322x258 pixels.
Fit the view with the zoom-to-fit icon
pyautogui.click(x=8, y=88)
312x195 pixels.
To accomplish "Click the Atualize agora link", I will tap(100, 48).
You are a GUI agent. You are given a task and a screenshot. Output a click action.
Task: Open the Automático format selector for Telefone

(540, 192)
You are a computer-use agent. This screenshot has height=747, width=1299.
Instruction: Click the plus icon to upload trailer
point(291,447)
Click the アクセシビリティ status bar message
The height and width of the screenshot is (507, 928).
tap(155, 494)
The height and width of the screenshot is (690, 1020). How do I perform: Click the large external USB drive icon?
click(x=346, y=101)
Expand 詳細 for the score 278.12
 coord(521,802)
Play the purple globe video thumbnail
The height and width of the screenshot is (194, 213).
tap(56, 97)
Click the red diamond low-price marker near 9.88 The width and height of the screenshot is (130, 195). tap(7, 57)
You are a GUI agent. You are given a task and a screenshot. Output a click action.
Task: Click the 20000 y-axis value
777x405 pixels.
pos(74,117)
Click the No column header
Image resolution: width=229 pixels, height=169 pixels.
|---|
Problem → Could you copy exactly the line containing "Play the purple globe video thumbnail" and each line after it through the end of the records, and nothing else?

Output of the exercise →
Play the purple globe video thumbnail
The height and width of the screenshot is (194, 213).
tap(56, 97)
Click the red diamond low-price marker near 9.88 The width and height of the screenshot is (130, 195). tap(7, 57)
You are a GUI agent. You are given a task and a screenshot. Output a click action.
Task: Click the 20000 y-axis value
777x405 pixels.
pos(74,117)
Click the No column header
Image resolution: width=229 pixels, height=169 pixels.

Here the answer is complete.